Compared to other traditional algorithms, the multi-component gradient enhancement algorithm also suitable for scenes where the difference between the background color and the leaf color is small when dealing with blurred images33,36. However, Exg is only suitable for segmentation that enhances the green component of the image and requires uniform illumination37. This is because the MCGE-Frost with multi-component gradient enhancement can accurately select the appropriate threshold T to separate the green crops from the complex background. It is also worth noting that when segmenting images with a weed background, Otsu’s method can only deal with the case where there is a significant difference between the gray level of the target object and the background, and it is not as effective as this paper’s algorithm for images that exhibit non-uniformity in the gray level distribution38,39. When a part of the target is misclassified into the background or a part of the background is misclassified into the target, this results in a smaller interclass variance, and thus a segmentation threshold that maximizes the interclass variance implies a smaller probability of misclassification and higher computational accuracy. However, the shortcomings of new method (MCGE-Frost) are that when the frost crystal distribution is particularly tight and the frost crystals overlap together, there will be some under-segmentation. In future research, we will combine semantic segmentation in deep learning to improve the correct rate of dense frost crystal segmentation and reduce the under-segmentation rate of MCGE-Frost model.

The MCGE-Frost framework enables seamless integration into automated frost monitoring systems by providing real-time frost state classification (Frost I-III), FCR-based early warnings (threshold: FCR > 30%), and quantitative/qualitative frost detection (0–100% coverage with 95% accuracy). Its lightweight design allows integration with IoT field sensors or agricultural drones to activate frost protection and map spatial frost distribution for precision management.

While MCGE-Frost achieves robust frost segmentation under controlled conditions, its performance degrades under uneven illumination (shadows/glare) and densely overlapping frost crystals, with scalability challenges in large-scale agricultural deployments. These limitations stem from reliance on static color-space assumptions and non-optimized morphological operations.

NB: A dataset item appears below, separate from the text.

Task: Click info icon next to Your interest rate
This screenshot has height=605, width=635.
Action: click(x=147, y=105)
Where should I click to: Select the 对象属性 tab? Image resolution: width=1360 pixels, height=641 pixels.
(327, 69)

Future efforts will integrate deep semantic segmentation models (U-Net with gradient priors) to enhance robustness to lighting variations and frost overlaps, while optimizing the pipeline for edge devices to enable real-time, hectare-scale frost monitoring.

Conclusion

The MCGE-Frost method addresses frost detection and quantification on leaf surfaces through multi-component gradient enhancement and adaptive color-channel analysis. Key advancements include:

1. Precise Segmentation: Achieved a total mis-segmentation rate of 3.29% across blurred, soil, and weed backgrounds, outperforming five baseline methods by suppressing over-segmentation by 40–60%.

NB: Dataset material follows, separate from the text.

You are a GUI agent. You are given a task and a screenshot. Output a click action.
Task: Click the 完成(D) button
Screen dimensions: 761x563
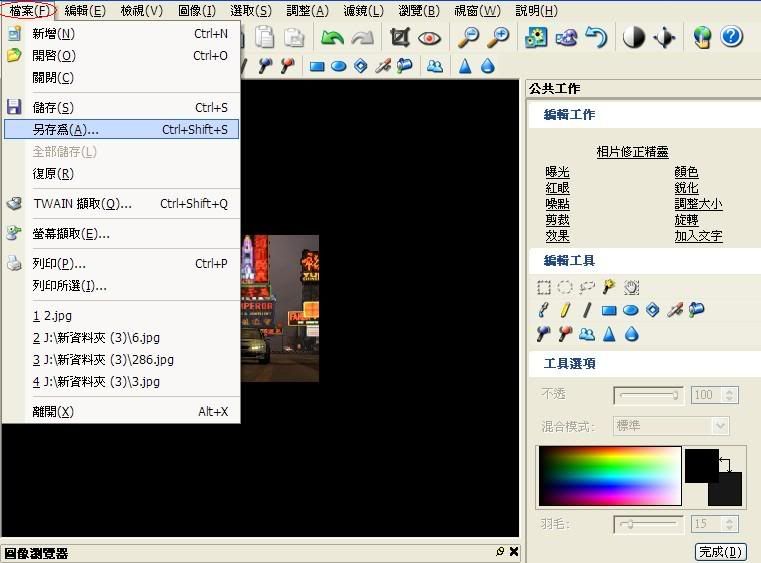(720, 552)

2. Frost State Classification: Enabled semi-automatic categorization of frost evolution (Frost I: < 30%, Frost II: 30–60%, Frost III: > 60%) with minimal manual calibration, despite minor under-segmentation at low coverage (< 30%) due to sparse crystal distribution.

3. Agricultural Utility: Provides actionable frost coverage ratios (FCR) to guide farmers in frost protection (e.g., targeted irrigation) and integrates with IoT systems for real-time field monitoring.

Future efforts will focus on embedding lightweight vision transformers to enhance segmentation robustness under extreme weather conditions (e.g., heavy fog, snowfall), while extending the framework to multi-crop scenarios (wheat, citrus) and optimizing it for edge-device deployment in real-time frost monitoring systems.